The entire listing below needs to be transcribed word for word.

○ ○ ○

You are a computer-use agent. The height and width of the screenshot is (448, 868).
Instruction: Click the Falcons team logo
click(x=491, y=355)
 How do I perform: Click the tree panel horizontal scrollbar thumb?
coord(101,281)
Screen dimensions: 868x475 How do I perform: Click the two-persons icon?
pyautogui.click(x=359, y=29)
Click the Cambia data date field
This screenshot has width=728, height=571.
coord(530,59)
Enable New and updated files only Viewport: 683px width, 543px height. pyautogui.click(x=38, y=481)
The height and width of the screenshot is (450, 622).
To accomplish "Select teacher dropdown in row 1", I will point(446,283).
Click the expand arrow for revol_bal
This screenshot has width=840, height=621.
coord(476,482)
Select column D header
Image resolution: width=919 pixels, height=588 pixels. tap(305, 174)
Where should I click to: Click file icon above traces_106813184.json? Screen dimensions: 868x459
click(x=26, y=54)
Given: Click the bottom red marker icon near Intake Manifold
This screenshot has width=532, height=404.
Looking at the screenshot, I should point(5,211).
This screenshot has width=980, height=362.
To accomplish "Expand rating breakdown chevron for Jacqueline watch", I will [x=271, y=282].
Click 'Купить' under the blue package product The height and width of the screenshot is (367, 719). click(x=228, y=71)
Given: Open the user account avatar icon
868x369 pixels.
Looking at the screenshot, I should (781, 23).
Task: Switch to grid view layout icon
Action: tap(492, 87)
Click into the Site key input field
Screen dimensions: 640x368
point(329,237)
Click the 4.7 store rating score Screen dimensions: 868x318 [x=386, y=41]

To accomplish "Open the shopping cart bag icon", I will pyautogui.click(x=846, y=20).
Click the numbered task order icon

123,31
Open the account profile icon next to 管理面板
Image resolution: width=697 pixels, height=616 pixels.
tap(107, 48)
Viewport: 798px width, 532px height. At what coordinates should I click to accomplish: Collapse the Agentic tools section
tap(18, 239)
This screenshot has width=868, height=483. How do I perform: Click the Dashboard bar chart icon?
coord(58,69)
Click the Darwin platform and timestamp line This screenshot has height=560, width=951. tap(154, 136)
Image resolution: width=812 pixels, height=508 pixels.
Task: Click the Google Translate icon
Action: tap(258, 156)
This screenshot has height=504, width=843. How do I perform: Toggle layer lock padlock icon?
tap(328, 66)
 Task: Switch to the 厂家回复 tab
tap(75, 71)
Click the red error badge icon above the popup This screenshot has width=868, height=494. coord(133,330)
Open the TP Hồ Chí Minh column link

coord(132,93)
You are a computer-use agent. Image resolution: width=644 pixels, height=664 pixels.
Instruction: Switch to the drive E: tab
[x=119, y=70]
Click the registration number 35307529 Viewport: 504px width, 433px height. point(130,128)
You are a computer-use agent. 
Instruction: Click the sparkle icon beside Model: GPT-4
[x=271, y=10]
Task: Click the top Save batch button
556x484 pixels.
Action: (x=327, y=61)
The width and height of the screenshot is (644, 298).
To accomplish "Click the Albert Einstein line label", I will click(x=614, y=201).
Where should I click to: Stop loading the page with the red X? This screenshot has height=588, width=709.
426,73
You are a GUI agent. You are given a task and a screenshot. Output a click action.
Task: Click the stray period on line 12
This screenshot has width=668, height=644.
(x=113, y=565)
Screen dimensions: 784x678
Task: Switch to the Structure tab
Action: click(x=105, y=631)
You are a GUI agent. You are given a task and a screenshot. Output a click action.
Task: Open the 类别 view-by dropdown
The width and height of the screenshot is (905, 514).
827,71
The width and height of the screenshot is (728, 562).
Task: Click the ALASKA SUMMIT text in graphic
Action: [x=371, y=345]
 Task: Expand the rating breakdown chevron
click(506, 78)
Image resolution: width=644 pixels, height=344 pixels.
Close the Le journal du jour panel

○ ○ ○

Expected answer:
You are a computer-use agent. The height and width of the screenshot is (448, 868).
Instruction: Click the Falcons team logo
click(x=491, y=355)
 How do I perform: Click the tree panel horizontal scrollbar thumb?
coord(101,281)
Screen dimensions: 868x475 How do I perform: Click the two-persons icon?
pyautogui.click(x=359, y=29)
Click the Cambia data date field
This screenshot has width=728, height=571.
coord(530,59)
Enable New and updated files only Viewport: 683px width, 543px height. pyautogui.click(x=38, y=481)
The height and width of the screenshot is (450, 622).
To accomplish "Select teacher dropdown in row 1", I will point(446,283).
Click the expand arrow for revol_bal
This screenshot has width=840, height=621.
coord(476,482)
Select column D header
Image resolution: width=919 pixels, height=588 pixels. tap(305, 174)
Where should I click to: Click file icon above traces_106813184.json? Screen dimensions: 868x459
click(x=26, y=54)
Given: Click the bottom red marker icon near Intake Manifold
This screenshot has width=532, height=404.
Looking at the screenshot, I should point(5,211).
This screenshot has width=980, height=362.
To accomplish "Expand rating breakdown chevron for Jacqueline watch", I will [x=271, y=282].
Click 'Купить' under the blue package product The height and width of the screenshot is (367, 719). click(x=228, y=71)
Given: Open the user account avatar icon
868x369 pixels.
Looking at the screenshot, I should (781, 23).
Task: Switch to grid view layout icon
Action: tap(492, 87)
Click into the Site key input field
Screen dimensions: 640x368
point(329,237)
Click the 4.7 store rating score Screen dimensions: 868x318 [x=386, y=41]

To accomplish "Open the shopping cart bag icon", I will pyautogui.click(x=846, y=20).
Click the numbered task order icon

123,31
Open the account profile icon next to 管理面板
Image resolution: width=697 pixels, height=616 pixels.
tap(107, 48)
Viewport: 798px width, 532px height. At what coordinates should I click to accomplish: Collapse the Agentic tools section
tap(18, 239)
This screenshot has width=868, height=483. How do I perform: Click the Dashboard bar chart icon?
coord(58,69)
Click the Darwin platform and timestamp line This screenshot has height=560, width=951. tap(154, 136)
Image resolution: width=812 pixels, height=508 pixels.
Task: Click the Google Translate icon
Action: tap(258, 156)
This screenshot has height=504, width=843. How do I perform: Toggle layer lock padlock icon?
tap(328, 66)
 Task: Switch to the 厂家回复 tab
tap(75, 71)
Click the red error badge icon above the popup This screenshot has width=868, height=494. coord(133,330)
Open the TP Hồ Chí Minh column link

coord(132,93)
You are a computer-use agent. Image resolution: width=644 pixels, height=664 pixels.
Instruction: Switch to the drive E: tab
[x=119, y=70]
Click the registration number 35307529 Viewport: 504px width, 433px height. point(130,128)
You are a computer-use agent. 
Instruction: Click the sparkle icon beside Model: GPT-4
[x=271, y=10]
Task: Click the top Save batch button
556x484 pixels.
Action: (x=327, y=61)
The width and height of the screenshot is (644, 298).
To accomplish "Click the Albert Einstein line label", I will click(x=614, y=201).
Where should I click to: Stop loading the page with the red X? This screenshot has height=588, width=709.
426,73
You are a GUI agent. You are given a task and a screenshot. Output a click action.
Task: Click the stray period on line 12
This screenshot has width=668, height=644.
(x=113, y=565)
Screen dimensions: 784x678
Task: Switch to the Structure tab
Action: click(x=105, y=631)
You are a GUI agent. You are given a task and a screenshot. Output a click action.
Task: Open the 类别 view-by dropdown
The width and height of the screenshot is (905, 514).
827,71
The width and height of the screenshot is (728, 562).
Task: Click the ALASKA SUMMIT text in graphic
Action: [x=371, y=345]
 Task: Expand the rating breakdown chevron
click(506, 78)
Image resolution: width=644 pixels, height=344 pixels.
Close the Le journal du jour panel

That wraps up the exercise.